Figure 5D Grabner et al Cell Metabolism 2015

They next went to a rat model of CKD by utilizing the 5/6 nephrectomy model. This is a commonly used technique in rats. However, because of the renal vasculature branching patterns in mice differ it can be more difficult to pull off in a mouse. They used the FGFR4 blocking antibody via IP injection to disrupt the FGFR4 signaling axis in one group of rats and the others only received vehicle. This was given 1 hour after nephrectomy and then every 3 days through day 12. The rats were analyzed on day 14. Again, they show that even though the rats with CKD who received the FGFR4 antibody has less cardiac hypertrophy and improved diastolic heart function (Figure 6).

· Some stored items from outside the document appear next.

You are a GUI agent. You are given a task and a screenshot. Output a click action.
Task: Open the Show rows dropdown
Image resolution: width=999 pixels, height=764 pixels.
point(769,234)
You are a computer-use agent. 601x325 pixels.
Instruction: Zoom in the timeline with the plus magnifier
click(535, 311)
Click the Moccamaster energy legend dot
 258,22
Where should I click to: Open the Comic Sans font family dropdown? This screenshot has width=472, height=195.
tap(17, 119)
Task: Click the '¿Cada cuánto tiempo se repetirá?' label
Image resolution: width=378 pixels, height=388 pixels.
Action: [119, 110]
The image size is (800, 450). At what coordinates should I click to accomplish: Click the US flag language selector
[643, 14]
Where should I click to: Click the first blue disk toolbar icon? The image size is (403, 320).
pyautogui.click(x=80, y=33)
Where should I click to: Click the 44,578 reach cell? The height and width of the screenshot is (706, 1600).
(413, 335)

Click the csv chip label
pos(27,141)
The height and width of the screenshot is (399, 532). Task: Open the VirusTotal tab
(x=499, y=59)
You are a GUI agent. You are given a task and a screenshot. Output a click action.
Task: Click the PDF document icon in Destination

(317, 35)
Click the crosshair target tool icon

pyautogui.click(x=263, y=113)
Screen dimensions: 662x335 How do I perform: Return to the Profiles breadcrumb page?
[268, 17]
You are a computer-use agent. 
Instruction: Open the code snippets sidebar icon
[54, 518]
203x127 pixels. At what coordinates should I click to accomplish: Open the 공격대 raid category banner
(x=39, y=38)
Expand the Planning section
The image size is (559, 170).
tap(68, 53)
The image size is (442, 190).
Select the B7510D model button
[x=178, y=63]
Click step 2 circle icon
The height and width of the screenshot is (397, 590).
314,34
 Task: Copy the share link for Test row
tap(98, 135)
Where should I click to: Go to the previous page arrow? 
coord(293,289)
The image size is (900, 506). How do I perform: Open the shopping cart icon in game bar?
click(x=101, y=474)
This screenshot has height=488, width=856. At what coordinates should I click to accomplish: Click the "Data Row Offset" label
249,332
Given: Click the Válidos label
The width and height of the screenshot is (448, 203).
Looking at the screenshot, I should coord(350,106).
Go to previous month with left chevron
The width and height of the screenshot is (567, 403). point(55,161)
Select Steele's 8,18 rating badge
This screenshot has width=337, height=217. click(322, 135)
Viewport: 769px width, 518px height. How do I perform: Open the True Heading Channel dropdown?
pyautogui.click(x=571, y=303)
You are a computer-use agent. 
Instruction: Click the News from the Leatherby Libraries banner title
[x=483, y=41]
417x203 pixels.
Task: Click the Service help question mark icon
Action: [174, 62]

This was even in the face of similarly impaired kidney function and elevated blood pressure in the group that got FGFR4 blocking antibody. Lastly, they analyzed mice with a constitutively activated FGFR4. This mutation is known to result in more aggressive disease progression in several cancer types. These knockin constitutively activated FGRR4 mice developed spontaneous LVH and cardiac hypertrophy as well. Again, suggesting a direct role of the FGF4R in the development of cardiac hypertrophy.


This is an interesting group of studies with potential therapeutic implications. How much of the cardiac hypertrophy in CKD is a result of this pathway and how much is driven by blood pressure alone. It is interesting to note that cross transplant studies in our lab demonstrated that direct stimulation of the type 1 angiotensin receptor in the heart did not lead to cardiac hypertrophy, but this was driven by the degree of blood pressure elevation. It is also worth mentioning that blood pressures were not measured in both of the mouse studies discussed here so it is not known if the global KO or constituatively activated FGFR4 mice have dysregulated blood pressures. It will also be important to understand what global blockade of this receptor system will do outside of the heart. What are the potential side effects of this therapy? Overall, these are well executed studies and add to our growing knowledge of an important area of investigation.